▸ SOURCE DATA:
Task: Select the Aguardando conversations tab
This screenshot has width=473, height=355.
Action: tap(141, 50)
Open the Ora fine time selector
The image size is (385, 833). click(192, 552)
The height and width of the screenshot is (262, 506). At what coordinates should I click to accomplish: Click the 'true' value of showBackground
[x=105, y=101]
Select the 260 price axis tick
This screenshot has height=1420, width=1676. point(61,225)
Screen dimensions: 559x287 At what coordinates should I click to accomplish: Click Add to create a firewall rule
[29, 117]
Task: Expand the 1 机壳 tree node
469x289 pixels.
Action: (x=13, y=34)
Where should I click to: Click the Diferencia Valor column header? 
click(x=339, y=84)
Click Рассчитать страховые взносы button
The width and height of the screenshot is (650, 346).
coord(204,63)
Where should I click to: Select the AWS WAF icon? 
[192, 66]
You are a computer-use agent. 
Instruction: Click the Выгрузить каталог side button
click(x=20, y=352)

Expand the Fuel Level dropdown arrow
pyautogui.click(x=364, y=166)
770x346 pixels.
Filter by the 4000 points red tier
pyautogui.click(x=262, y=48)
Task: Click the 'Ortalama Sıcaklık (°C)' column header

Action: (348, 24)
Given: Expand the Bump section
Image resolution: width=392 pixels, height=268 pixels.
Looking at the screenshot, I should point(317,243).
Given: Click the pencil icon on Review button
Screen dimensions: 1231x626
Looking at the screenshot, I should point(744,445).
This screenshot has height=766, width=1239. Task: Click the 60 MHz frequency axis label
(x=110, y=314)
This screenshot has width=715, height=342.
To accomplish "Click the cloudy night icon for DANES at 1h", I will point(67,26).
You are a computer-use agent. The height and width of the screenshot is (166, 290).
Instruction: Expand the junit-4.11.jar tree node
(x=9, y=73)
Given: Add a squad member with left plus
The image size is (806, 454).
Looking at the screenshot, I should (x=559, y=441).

▸ PROBLEM TO SOLVE:
Give every line of the material again, exactly.

▸ REPLY:
Task: Select the Aguardando conversations tab
This screenshot has width=473, height=355.
Action: tap(141, 50)
Open the Ora fine time selector
The image size is (385, 833). click(192, 552)
The height and width of the screenshot is (262, 506). At what coordinates should I click to accomplish: Click the 'true' value of showBackground
[x=105, y=101]
Select the 260 price axis tick
This screenshot has height=1420, width=1676. point(61,225)
Screen dimensions: 559x287 At what coordinates should I click to accomplish: Click Add to create a firewall rule
[29, 117]
Task: Expand the 1 机壳 tree node
469x289 pixels.
Action: (x=13, y=34)
Where should I click to: Click the Diferencia Valor column header? 
click(x=339, y=84)
Click Рассчитать страховые взносы button
The width and height of the screenshot is (650, 346).
coord(204,63)
Where should I click to: Select the AWS WAF icon? 
[192, 66]
You are a computer-use agent. 
Instruction: Click the Выгрузить каталог side button
click(x=20, y=352)

Expand the Fuel Level dropdown arrow
pyautogui.click(x=364, y=166)
770x346 pixels.
Filter by the 4000 points red tier
pyautogui.click(x=262, y=48)
Task: Click the 'Ortalama Sıcaklık (°C)' column header

Action: (348, 24)
Given: Expand the Bump section
Image resolution: width=392 pixels, height=268 pixels.
Looking at the screenshot, I should point(317,243).
Given: Click the pencil icon on Review button
Screen dimensions: 1231x626
Looking at the screenshot, I should point(744,445).
This screenshot has height=766, width=1239. Task: Click the 60 MHz frequency axis label
(x=110, y=314)
This screenshot has width=715, height=342.
To accomplish "Click the cloudy night icon for DANES at 1h", I will point(67,26).
You are a computer-use agent. The height and width of the screenshot is (166, 290).
Instruction: Expand the junit-4.11.jar tree node
(x=9, y=73)
Given: Add a squad member with left plus
The image size is (806, 454).
Looking at the screenshot, I should (x=559, y=441).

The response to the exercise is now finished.